Some people wait to start until everything is perfect. Because they are waiting for perfection, they continue to wait, not recognizing that perfection is not obtainable. More still, it isn’t necessary.
You—and your thing, whatever that is—are not perfect. Instead, you are a work in progress. Whatever version you are, and whatever version your thing is, it is an interaction. It is something that exists now in one state, and something that will exist in another state later, once you have seen how you might improve it. If you are a work in progress, then progress is what is necessary, not perfection.
I am right now, Iannarino 3.0, working on Iannarino 3.1, an upgrade to make a few improvements and eliminate a few areas of the operating system. You are some version of you right now, and starting is how you figure out what needs to go in your incremental upgrade, you X.1 release. Or maybe you learn what goes into the next major release.

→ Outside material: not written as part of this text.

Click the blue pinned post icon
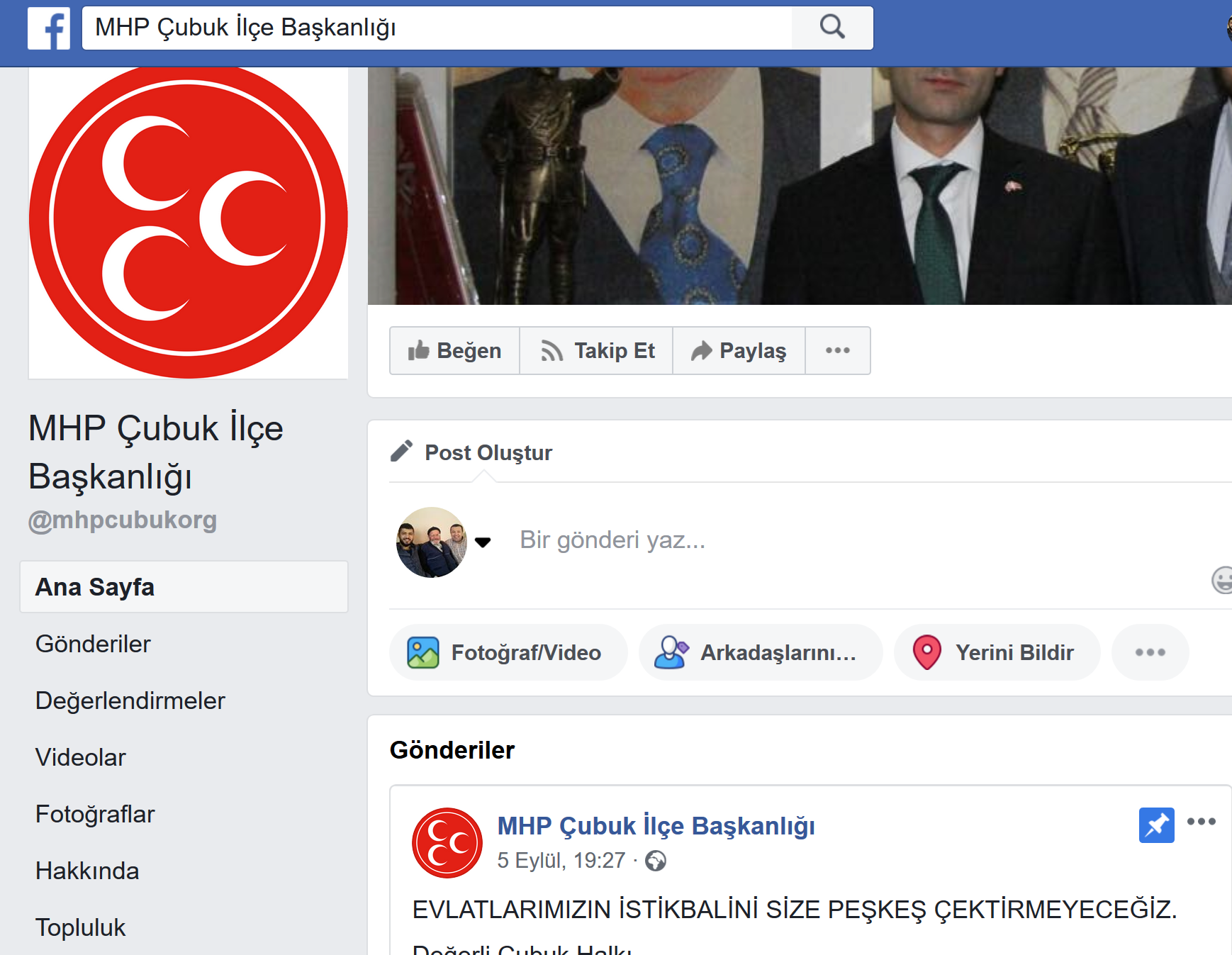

This same process is true for your thing. If you are an artist, your early work is what is going to shape your later work. You see an artist’s growth by looking at their early work, where it’s easy to see their influences, easier to see what they were trying to do before their skills caught up to their vision. If you are an entrepreneur, the business you start may not end up resembling what the business does at the end of twelve months. By putting something into the world, the world responds, and that response can change the business by helping you give people what they want or need in some better fashion.
The number 1 always comes before the number 2. You can’t get to 3 without passing through 2. If you want to speed the time it takes to produce better work, start producing work now. Waiting only pushes the results you want further into the future.
There is no choice to make here. If it is progress or perfection, go with progress.